= Exercise data =
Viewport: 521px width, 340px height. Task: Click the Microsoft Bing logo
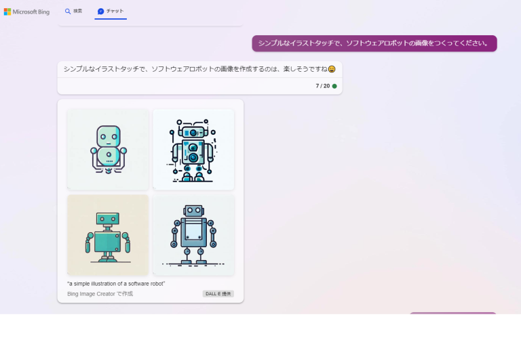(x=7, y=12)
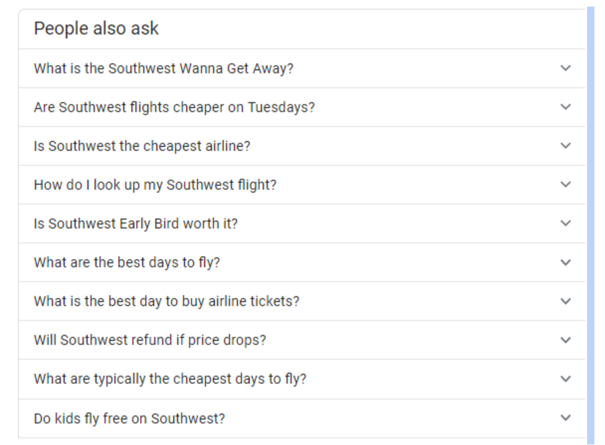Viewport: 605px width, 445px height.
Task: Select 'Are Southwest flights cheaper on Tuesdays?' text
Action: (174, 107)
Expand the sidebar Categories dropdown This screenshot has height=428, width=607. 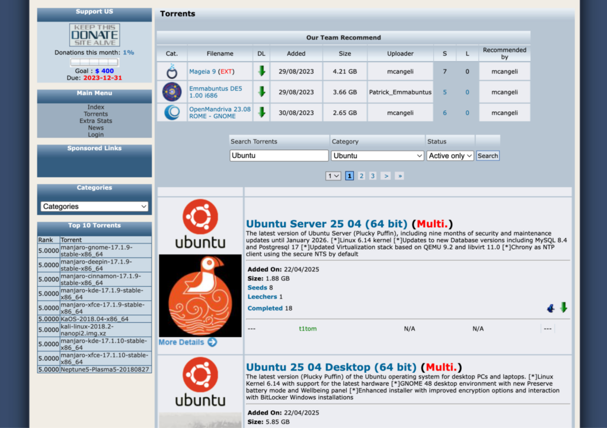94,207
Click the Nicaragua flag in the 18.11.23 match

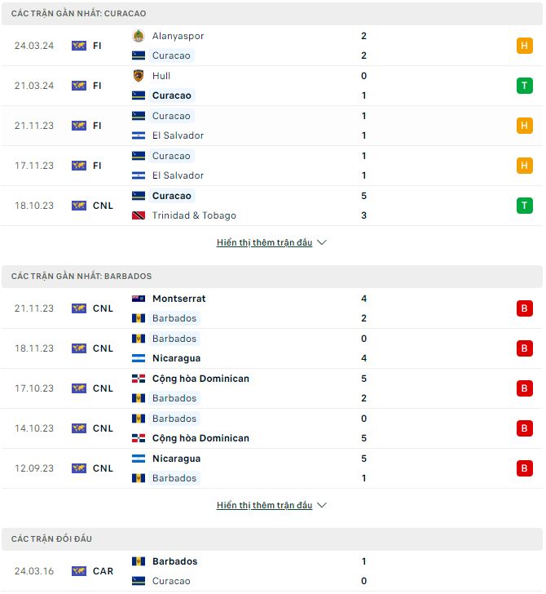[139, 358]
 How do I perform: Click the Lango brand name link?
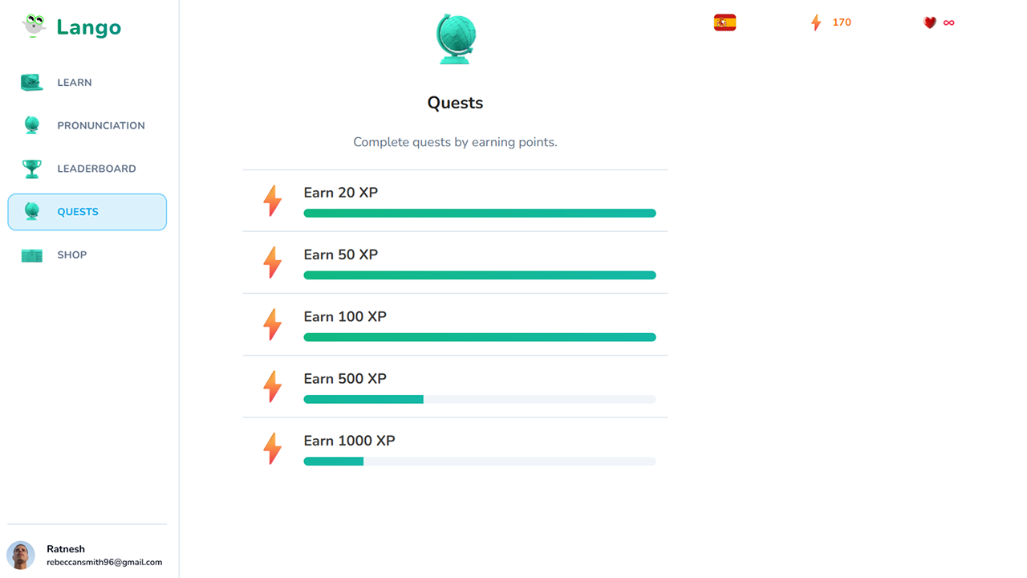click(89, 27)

= Exercise requirements =
Reproduce exactly the line containing "Click the Nicaragua" and every line after it in the material above, up to and including the last. Exclude all pictures.

= Result of this task =
Click the Nicaragua flag in the 18.11.23 match

[139, 358]
 How do I perform: Click the Lango brand name link?
click(89, 27)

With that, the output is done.